Always consult with XID Errors :: GPU Deployment and Management Documentation

A lot of stuff for thought there.

Errors 8 and 32 might both be thermals related.

Error 62 is likely hardware related.

I’ve already looked at that. I don’t think it is hardware related, all other drivers work. I changed the driver, and i got that error. I’m currently using 375.26 with no problem. Xid error manual also says that error 62 can be driver related.

Thanks for the reference but I doubt this is a hardware issue since everything is fine with the previous driver version (375.26).

So I just made several more experiments. Most of the time the freeze locks up system for good — I can’t even ssh into it. Once though I managed to capture some interesting output in the logs that shows an additional timeout error in the Intel wifi driver (iwlwifi), possibly caused by a CPU lock-up. It looks like NVidia driver locking up the CPU, which leads to a complete system freeze eventually.

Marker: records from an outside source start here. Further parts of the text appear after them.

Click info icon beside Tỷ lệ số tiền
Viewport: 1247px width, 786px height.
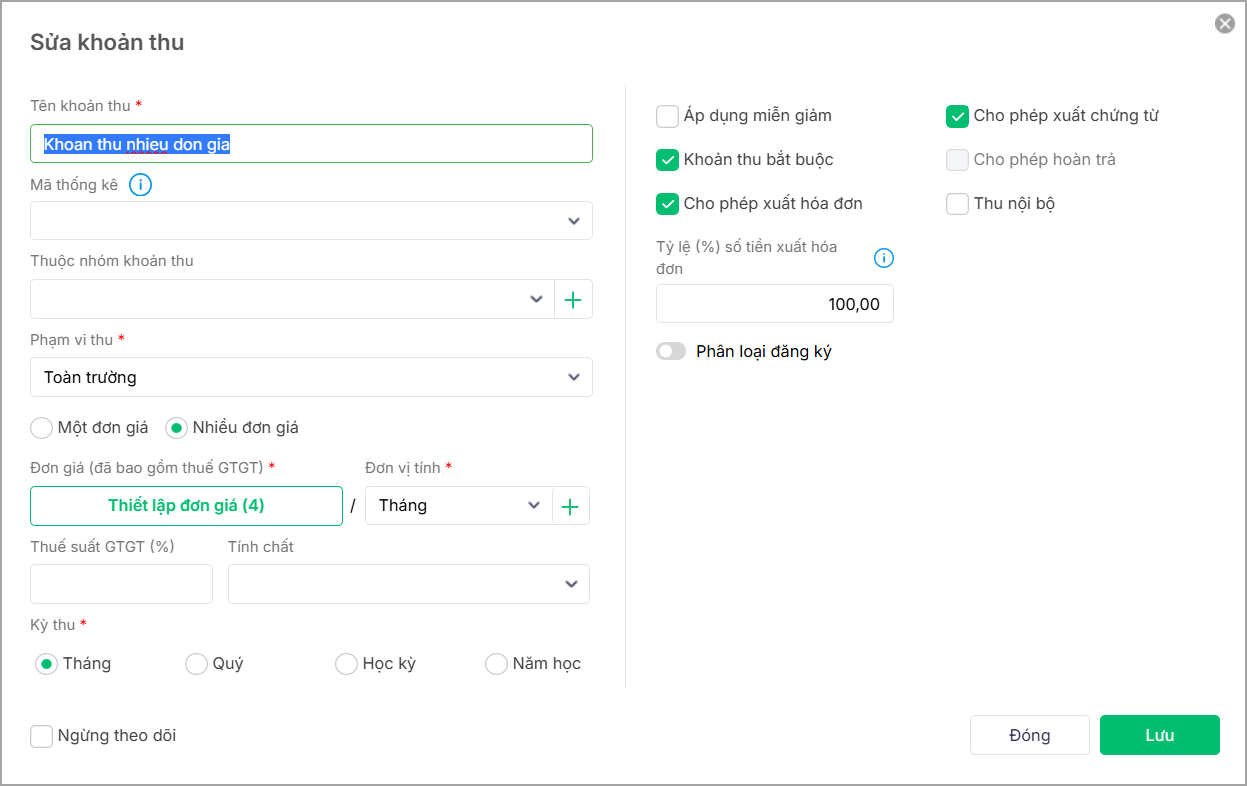coord(884,258)
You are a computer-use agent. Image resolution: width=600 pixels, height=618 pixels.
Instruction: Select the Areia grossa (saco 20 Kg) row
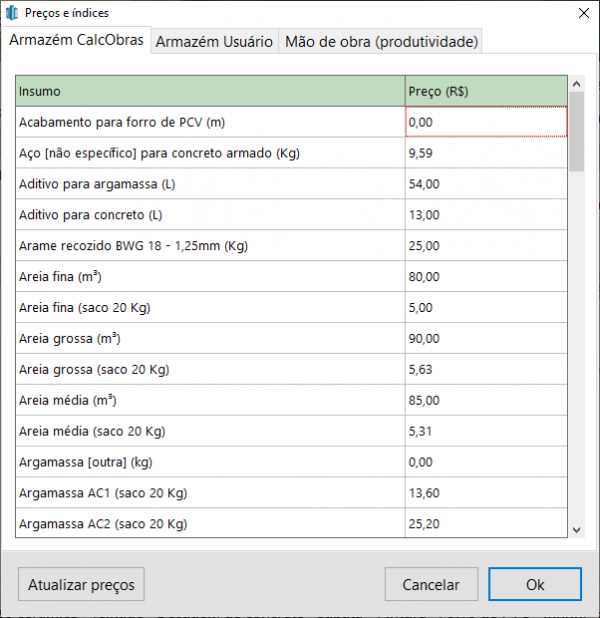pos(210,370)
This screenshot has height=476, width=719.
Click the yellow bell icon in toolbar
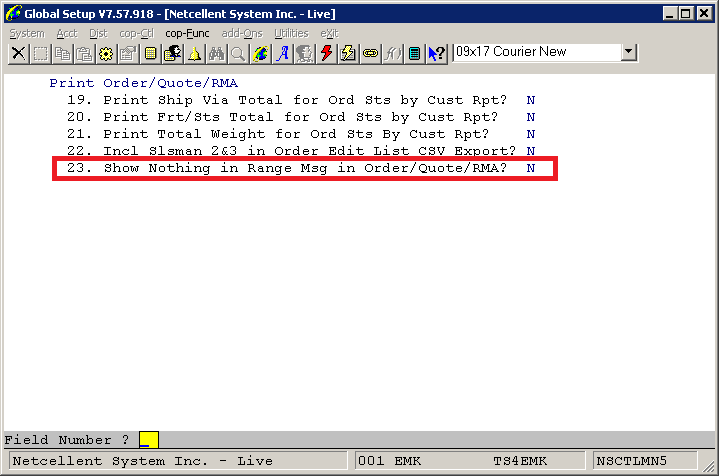point(194,53)
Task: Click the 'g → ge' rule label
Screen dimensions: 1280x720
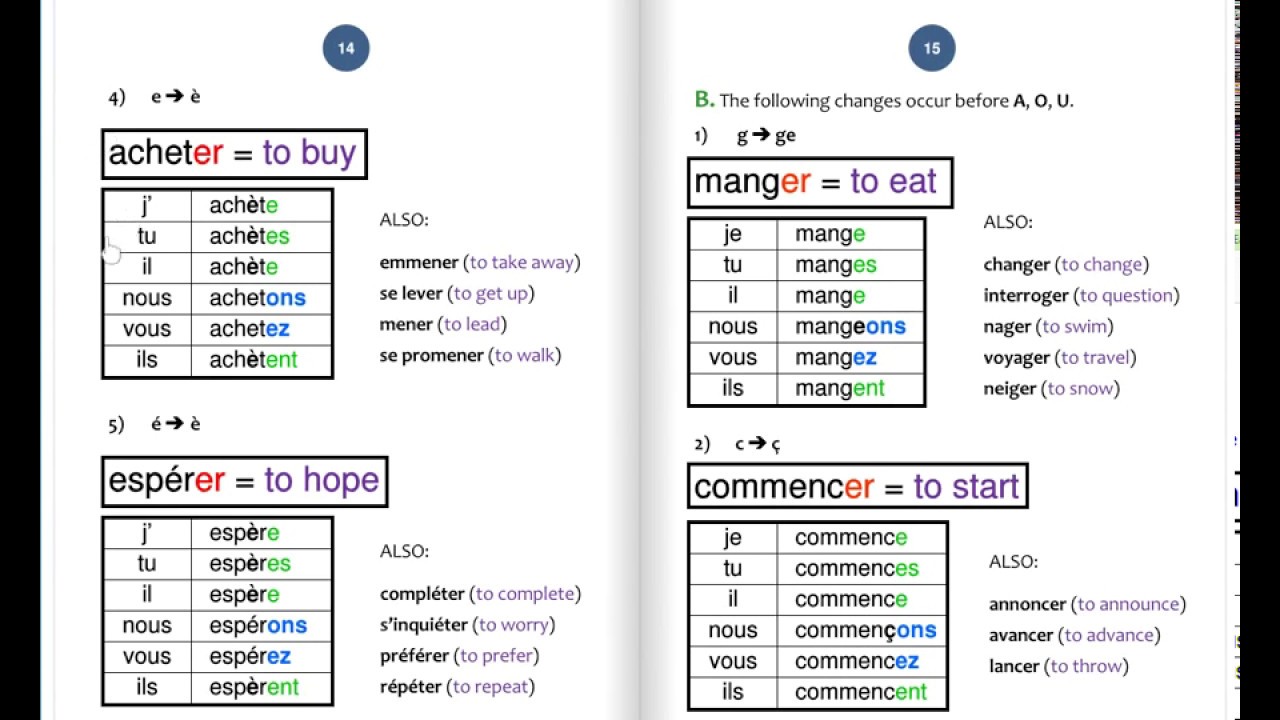Action: [x=766, y=136]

Here’s the nvidia-bug-report.log.gz after rebooting from a freeze, just before another one:

Another experiment — switching powermizer from “Auto” to “Prefer Maximum Performance” works around this issue apparently. At least it seems fine for 15m+ so far. This is without KMS enabled for me. Will report if it locks up again eventually.

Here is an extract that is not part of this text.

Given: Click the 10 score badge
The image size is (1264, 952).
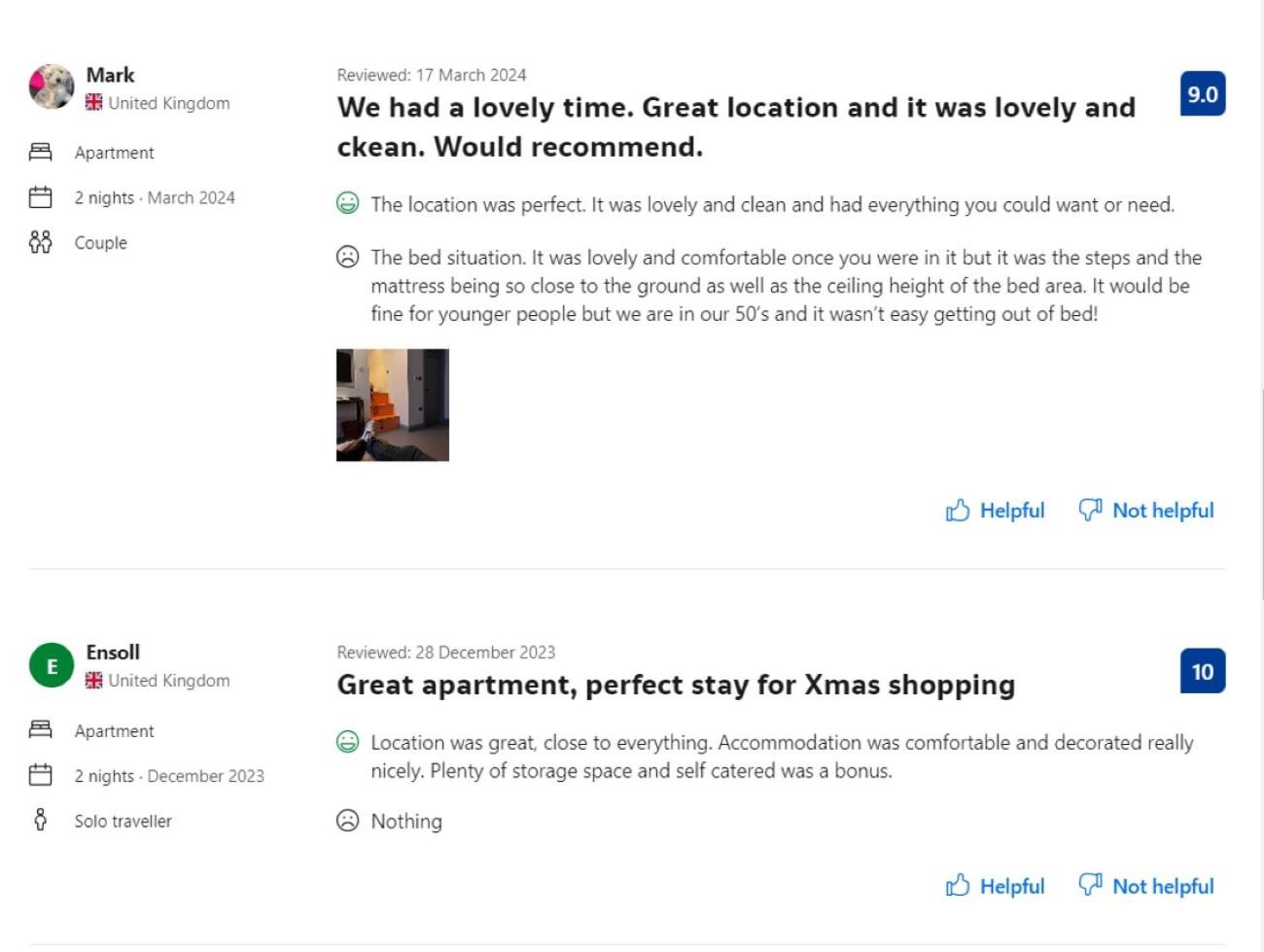Looking at the screenshot, I should [1202, 671].
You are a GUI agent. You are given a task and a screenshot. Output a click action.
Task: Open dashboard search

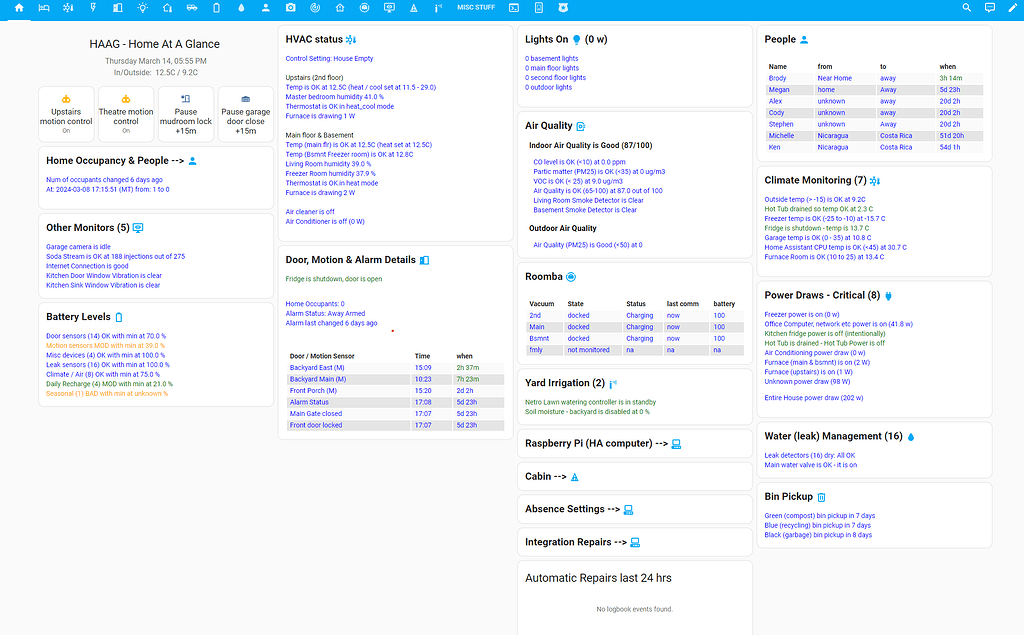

So this indeed helps in my case, replicated several times — no issues when powermizer is in max performance mode. Power management troubles, maybe powering down the discreet GPU when it shouldn’t?

At the same time, with KMS enabled the driver still drops dead (“GPU has fallen off the bus”) immediately on X start. So it’s not really a solution.

Thank you very much for your testing!
Setting PowerMizer to “High Performance” solves the problem for me, even with KMS enabled. I would like to use power management though…
Have you tried starting with a different DE? I guess i should try GNOME, and see if i get the “GPU has fallen off the bus” error.

EDIT: Nope, it does not seem to be DE related, GNOME works as well with the power management tweak.